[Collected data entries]

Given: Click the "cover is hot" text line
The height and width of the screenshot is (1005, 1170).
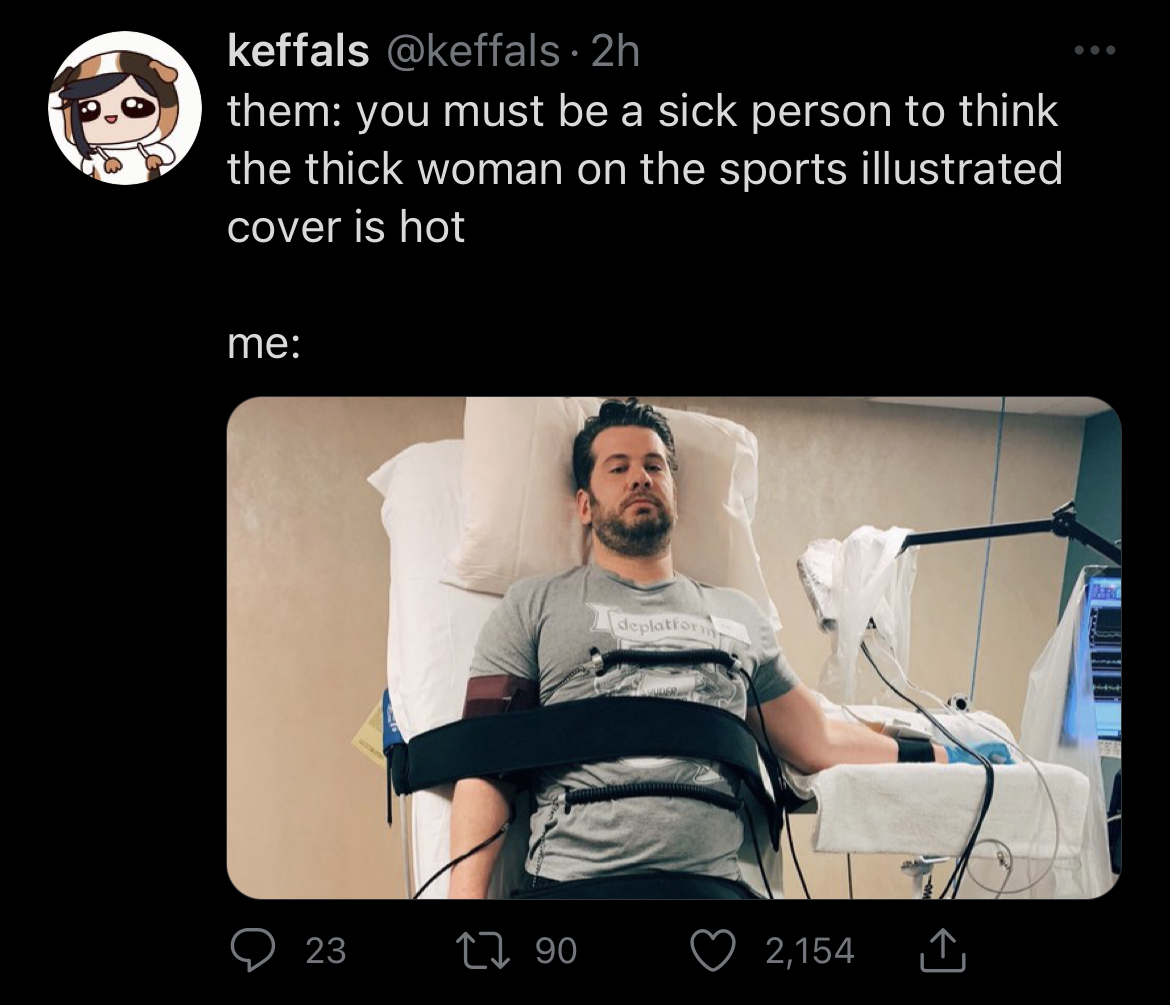Looking at the screenshot, I should pyautogui.click(x=346, y=226).
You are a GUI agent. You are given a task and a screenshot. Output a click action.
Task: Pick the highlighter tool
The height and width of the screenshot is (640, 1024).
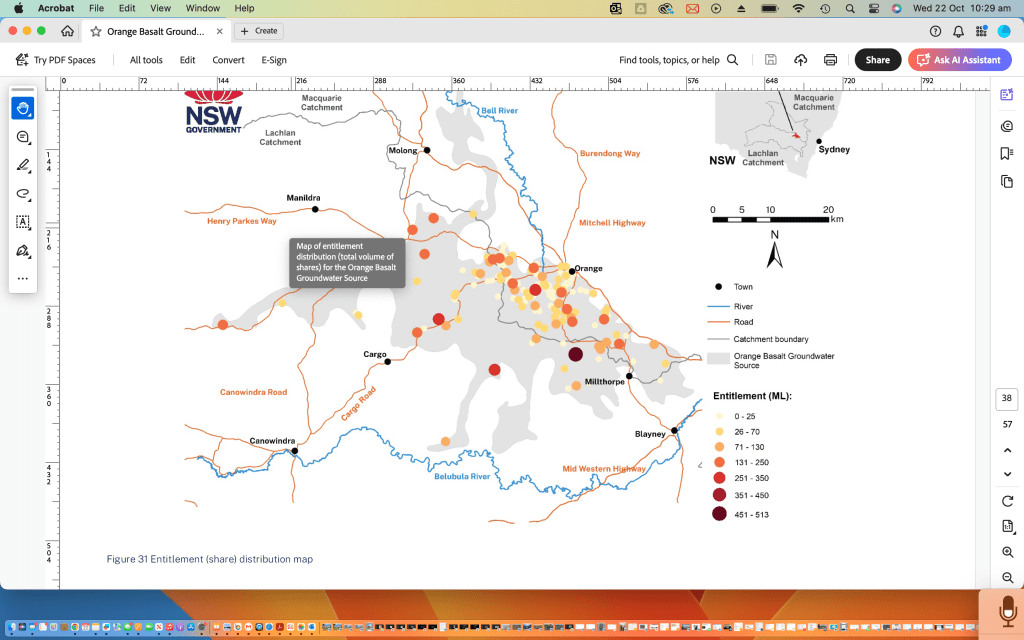pyautogui.click(x=23, y=165)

(Directions for this task)
Leave the pictures out and output all of the data verbatim.

(Exercise response)
Given: Click the "cover is hot" text line
The height and width of the screenshot is (1005, 1170).
Looking at the screenshot, I should pyautogui.click(x=346, y=226).
You are a GUI agent. You are given a task and a screenshot. Output a click action.
Task: Pick the highlighter tool
The height and width of the screenshot is (640, 1024).
pyautogui.click(x=23, y=165)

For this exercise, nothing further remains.